Les frappes récentes sur les sites nucléaires iraniens seraient le fruit d’une infiltration secrète et méticuleuse menée pendant quinze ans par Washington.
Le Pentagone confirme que deux agents, liés à la CIA et au Mossad, ont agi clandestinement dans le complexe nucléaire ultra-sécurisé de Fordow.
Cette révélation secoue déjà la scène géopolitique régionale. Lors d’une conférence de presse, le chef d’état-major américain a détaillé l’infiltration au cœur du site stratégique de Fordow.
Ce site est considéré comme le fleuron du programme nucléaire militaire iranien depuis des années.
Les deux agents, ingénieurs ou techniciens, ont collecté des informations : plans, failles tectoniques, qualité des matériaux et mouvements des équipements.
Toutes ces données ont permis aux stratèges américains et israéliens de planifier des frappes aériennes ciblées d’une précision redoutable.
Selon Raphaël Jérusalemi, ex-officier israélien, cette opération résulte d’une coopération étroite entre la CIA et le Mossad. Les deux services auraient mêlé infiltration physique et piratage informatique pour contourner la surveillance du régime iranien.

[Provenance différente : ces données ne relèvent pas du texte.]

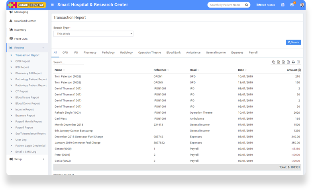
Task: Click the user profile avatar
Action: coord(302,5)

Les frappes récentes, présentées comme l’aboutissement de ce patient travail secret, visaient Fordow mais aussi d’autres sites clés. Ateliers, industries de pièces essentielles et même des scientifiques stratégiques ont été ciblés pour désorganiser durablement le programme.
Téhéran, de son côté, minimise les dégâts subis. Le guide suprême Ali Khamenei affirme que les sites nucléaires restent intacts malgré les images satellites.
Des experts évoquent pourtant de sérieux dommages et un retard du programme militaire iranien de deux à cinq ans. Au-delà de l’opération, la révélation pose de nouvelles questions sur la gestion du renseignement américain.
Pourquoi ces agents ont-ils été exfiltrés maintenant ? Pourquoi pas laisser une surveillance interne ?
La défiance entre Maison-Blanche, armée et services secrets ressurgit, comme sous le premier mandat Trump.
Pour Israël, cette opération est un coup majeur, mais inachevé politiquement. La chute du régime iranien, objectif officieux, n’a pas eu lieu.
Téhéran annonce déjà quitter le Traité de non-prolifération nucléaire. Cela laisse craindre une relance accélérée de ses capacités atomiques dans les prochaines années.
En révélant cette infiltration, Washington montre sa puissance d’action au cœur du programme iranien. Mais cela pourrait attiser une nouvelle escalade durable au Moyen-Orient.